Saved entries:
·····

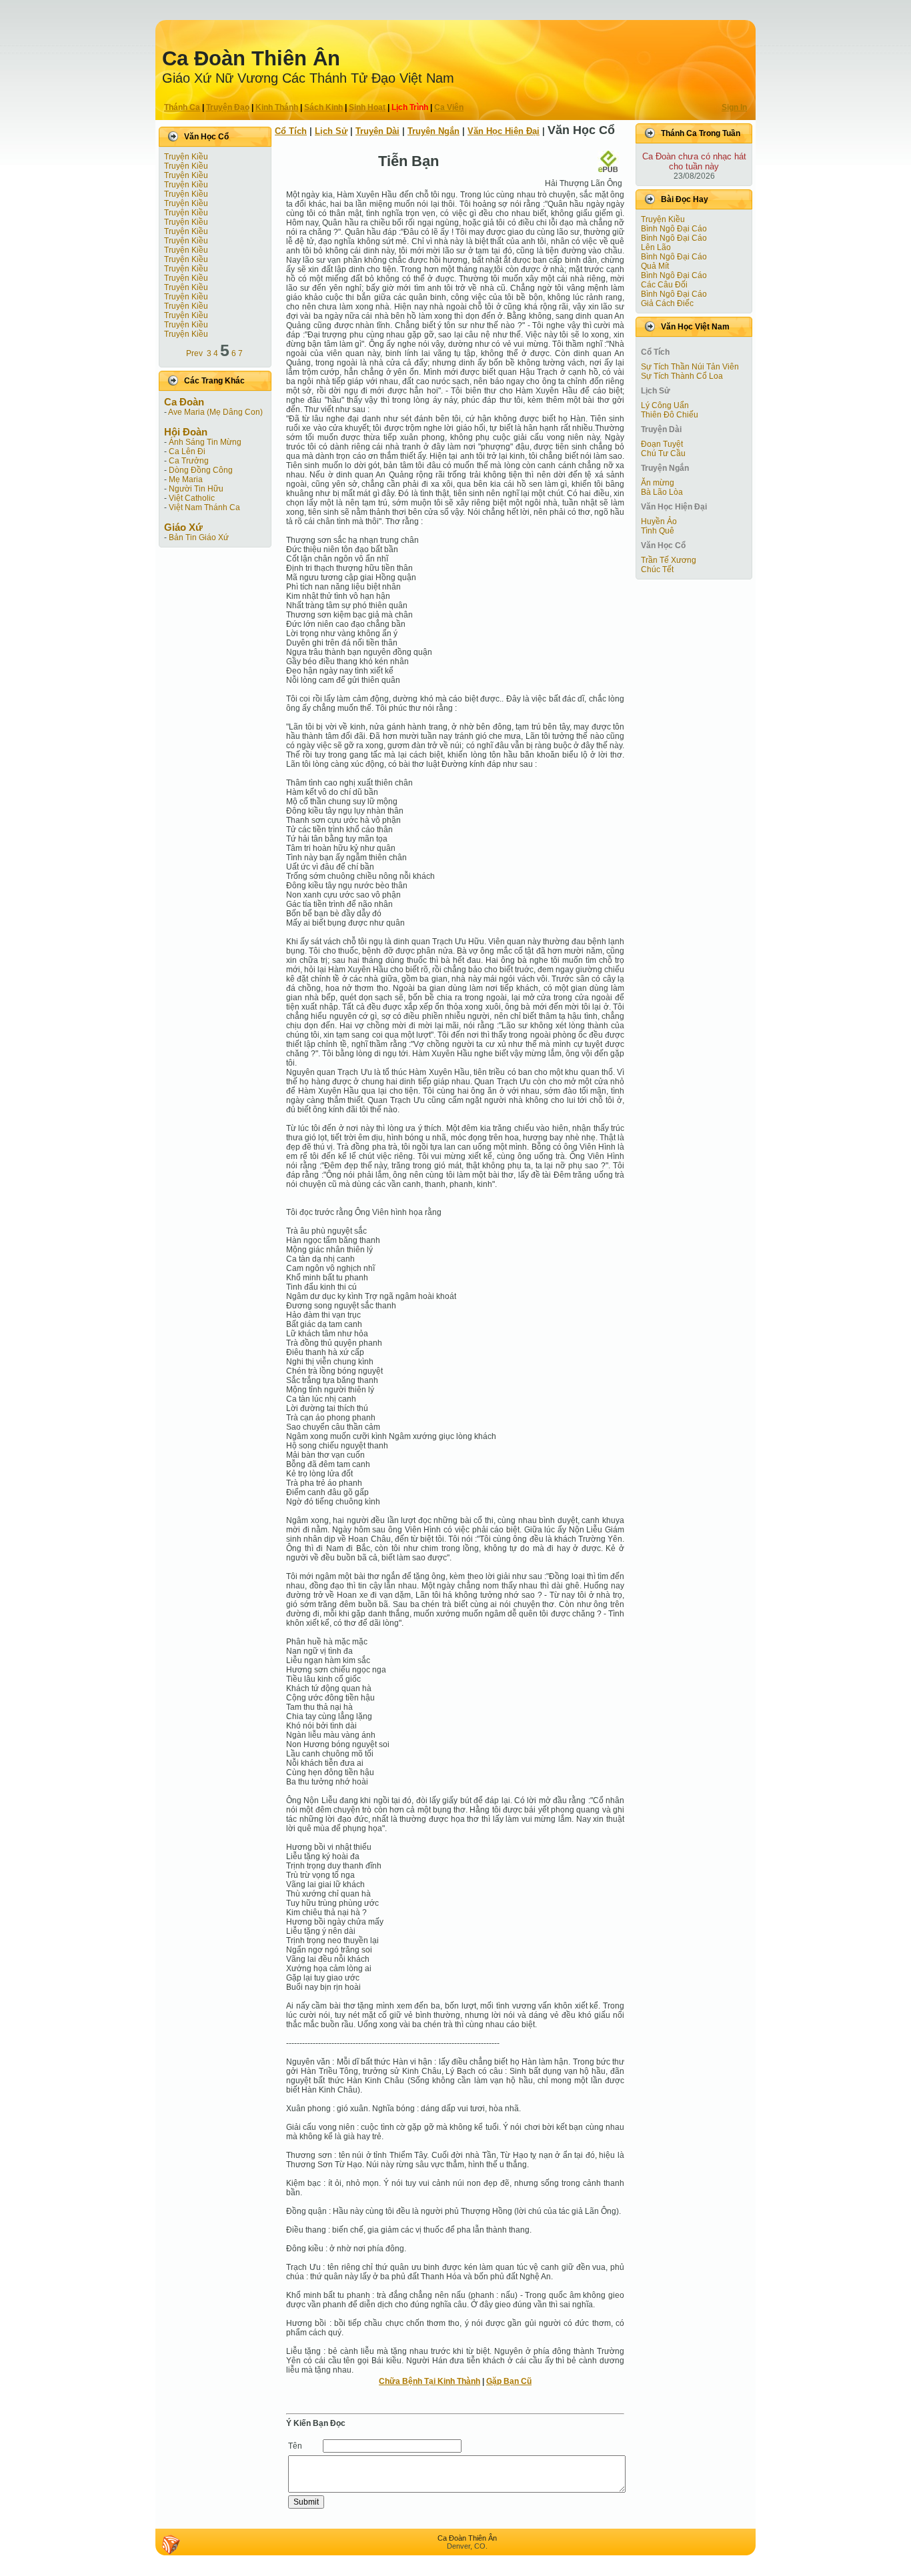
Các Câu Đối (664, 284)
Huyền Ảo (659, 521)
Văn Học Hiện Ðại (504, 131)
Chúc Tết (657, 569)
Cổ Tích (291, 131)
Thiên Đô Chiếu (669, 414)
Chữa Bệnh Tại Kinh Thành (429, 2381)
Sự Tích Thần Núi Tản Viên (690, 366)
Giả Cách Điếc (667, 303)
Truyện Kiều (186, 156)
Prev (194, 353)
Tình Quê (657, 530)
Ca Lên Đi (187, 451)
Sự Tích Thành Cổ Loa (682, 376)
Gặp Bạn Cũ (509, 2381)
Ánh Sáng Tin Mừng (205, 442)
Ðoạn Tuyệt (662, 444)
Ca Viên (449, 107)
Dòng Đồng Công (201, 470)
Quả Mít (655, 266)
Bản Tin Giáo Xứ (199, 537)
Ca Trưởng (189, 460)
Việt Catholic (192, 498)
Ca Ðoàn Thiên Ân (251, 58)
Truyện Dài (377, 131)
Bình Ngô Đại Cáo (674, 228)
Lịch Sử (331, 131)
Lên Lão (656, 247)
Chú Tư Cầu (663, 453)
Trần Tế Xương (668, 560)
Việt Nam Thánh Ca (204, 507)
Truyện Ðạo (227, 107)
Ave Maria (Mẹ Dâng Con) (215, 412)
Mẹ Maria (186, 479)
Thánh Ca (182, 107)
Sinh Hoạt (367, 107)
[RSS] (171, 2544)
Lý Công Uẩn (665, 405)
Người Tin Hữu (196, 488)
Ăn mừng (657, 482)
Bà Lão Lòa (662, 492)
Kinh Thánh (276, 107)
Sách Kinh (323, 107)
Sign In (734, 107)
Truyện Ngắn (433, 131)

·····

*What to work on:*
Return all the data exactly, and keep the pictures out.

*Exercise result:*
Các Câu Đối (664, 284)
Huyền Ảo (659, 521)
Văn Học Hiện Ðại (504, 131)
Chúc Tết (657, 569)
Cổ Tích (291, 131)
Thiên Đô Chiếu (669, 414)
Chữa Bệnh Tại Kinh Thành (429, 2381)
Sự Tích Thần Núi Tản Viên (690, 366)
Giả Cách Điếc (667, 303)
Truyện Kiều (186, 156)
Prev (194, 353)
Tình Quê (657, 530)
Ca Lên Đi (187, 451)
Sự Tích Thành Cổ Loa (682, 376)
Gặp Bạn Cũ (509, 2381)
Ánh Sáng Tin Mừng (205, 442)
Ðoạn Tuyệt (662, 444)
Ca Viên (449, 107)
Dòng Đồng Công (201, 470)
Quả Mít (655, 266)
Bản Tin Giáo Xứ (199, 537)
Ca Trưởng (189, 460)
Việt Catholic (192, 498)
Ca Ðoàn Thiên Ân (251, 58)
Truyện Dài (377, 131)
Bình Ngô Đại Cáo (674, 228)
Lịch Sử (331, 131)
Lên Lão (656, 247)
Chú Tư Cầu (663, 453)
Trần Tế Xương (668, 560)
Việt Nam Thánh Ca (204, 507)
Truyện Ðạo (227, 107)
Ave Maria (Mẹ Dâng Con) (215, 412)
Mẹ Maria (186, 479)
Thánh Ca (182, 107)
Sinh Hoạt (367, 107)
[RSS] (171, 2544)
Lý Công Uẩn (665, 405)
Người Tin Hữu (196, 488)
Ăn mừng (657, 482)
Bà Lão Lòa (662, 492)
Kinh Thánh (276, 107)
Sách Kinh (323, 107)
Sign In (734, 107)
Truyện Ngắn (433, 131)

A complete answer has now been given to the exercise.